22:王太子から求婚されました

 春の柔らかな陽光が降り注ぐ王宮の庭園。

 精霊たちは花々の間を軽やかに舞い踊り、きらめく光の鱗粉を空気中に散らしながら、鈴の音のような笑い声を響かせている。


 この国を守護する四大精霊の像が彫られたドーム状の東屋で、私はルーク様とテーブルを差し向かいに紅茶を飲んでいた。

 銀製の菓子器に乗せられた菓子は全てが芸術品のよう。

 フォークを手に取ったものの、崩すのが惜しいと感じてしまう。


「どうぞ、遠慮せず食べてくれ。全て君のために用意したものだ」

 ルーク様は流暢なルミナス語でそう言った。

 少し癖のある赤い髪。月のような金色の瞳。額で輝く水色の《聖紋》。

 精悍な顔立ちに恵まれた長い四肢を持つこの国の王太子は、金糸銀糸で刺繍が施された衣装を実に格好良く着こなしていた。


 東屋にいるのは私たち二人だけだ。

 宮廷女官や護衛たちはルーク様が下がらせた。


「ありがとうございます。いただきます」

 私は意を決して花の形をした焼き菓子をフォークで崩し、一口頬張った。


「美味しいです。この紅茶も、とても上品な味ですね」

 ……でも、なんで私はルーク様と二人でお茶を楽しんでいるのだろう?

 怪我人が出たのか、まさかまた悪魔が出たのかと大慌てで王宮に駆けつけてみれば、ただ私とお喋りしたかっただけとは。

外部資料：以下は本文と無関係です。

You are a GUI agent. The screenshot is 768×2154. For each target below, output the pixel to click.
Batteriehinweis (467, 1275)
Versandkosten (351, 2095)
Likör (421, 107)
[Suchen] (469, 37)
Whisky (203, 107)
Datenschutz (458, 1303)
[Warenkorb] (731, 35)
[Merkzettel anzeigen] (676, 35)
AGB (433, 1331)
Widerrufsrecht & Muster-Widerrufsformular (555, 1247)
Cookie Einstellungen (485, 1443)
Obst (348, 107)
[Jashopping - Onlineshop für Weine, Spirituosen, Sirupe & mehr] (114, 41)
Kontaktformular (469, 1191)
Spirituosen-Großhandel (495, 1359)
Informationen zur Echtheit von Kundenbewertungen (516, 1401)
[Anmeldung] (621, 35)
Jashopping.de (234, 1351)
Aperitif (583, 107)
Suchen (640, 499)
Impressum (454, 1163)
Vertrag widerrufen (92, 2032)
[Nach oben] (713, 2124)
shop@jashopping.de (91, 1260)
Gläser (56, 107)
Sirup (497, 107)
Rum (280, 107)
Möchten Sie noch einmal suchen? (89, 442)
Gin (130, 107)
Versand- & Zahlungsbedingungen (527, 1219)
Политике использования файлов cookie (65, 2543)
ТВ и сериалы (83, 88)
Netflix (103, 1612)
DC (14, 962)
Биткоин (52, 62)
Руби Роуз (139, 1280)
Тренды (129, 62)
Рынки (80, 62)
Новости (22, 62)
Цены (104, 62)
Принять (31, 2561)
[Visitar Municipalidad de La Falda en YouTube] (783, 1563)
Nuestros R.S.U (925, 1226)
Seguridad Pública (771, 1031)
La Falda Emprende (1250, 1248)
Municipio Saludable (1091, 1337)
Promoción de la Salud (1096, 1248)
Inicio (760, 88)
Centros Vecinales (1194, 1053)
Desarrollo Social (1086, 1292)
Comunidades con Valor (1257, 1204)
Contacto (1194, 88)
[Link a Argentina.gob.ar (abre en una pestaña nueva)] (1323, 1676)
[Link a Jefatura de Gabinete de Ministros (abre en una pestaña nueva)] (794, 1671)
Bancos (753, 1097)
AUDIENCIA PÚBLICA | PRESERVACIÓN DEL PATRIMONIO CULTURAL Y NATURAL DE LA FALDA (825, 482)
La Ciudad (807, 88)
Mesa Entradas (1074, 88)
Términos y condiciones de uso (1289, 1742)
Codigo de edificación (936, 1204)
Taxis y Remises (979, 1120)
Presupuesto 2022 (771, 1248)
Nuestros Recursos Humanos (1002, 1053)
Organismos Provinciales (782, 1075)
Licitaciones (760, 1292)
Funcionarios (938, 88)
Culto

 もちろん何もないのが一番ではあるのだけれど、なんだか肩透かしを食らった気分だった。


「口に合ったなら良かった。落ち着いたところで、改めて礼を言わせてほしい。妹を救ってくれてありがとう。君は妹の命の恩人だ。本当に感謝している」

 ルーク様は微笑んだ。

 それは多くの女性を虜にするであろう、甘く魅力的な笑顔だったが、不思議と心拍数が乱れることはなかった。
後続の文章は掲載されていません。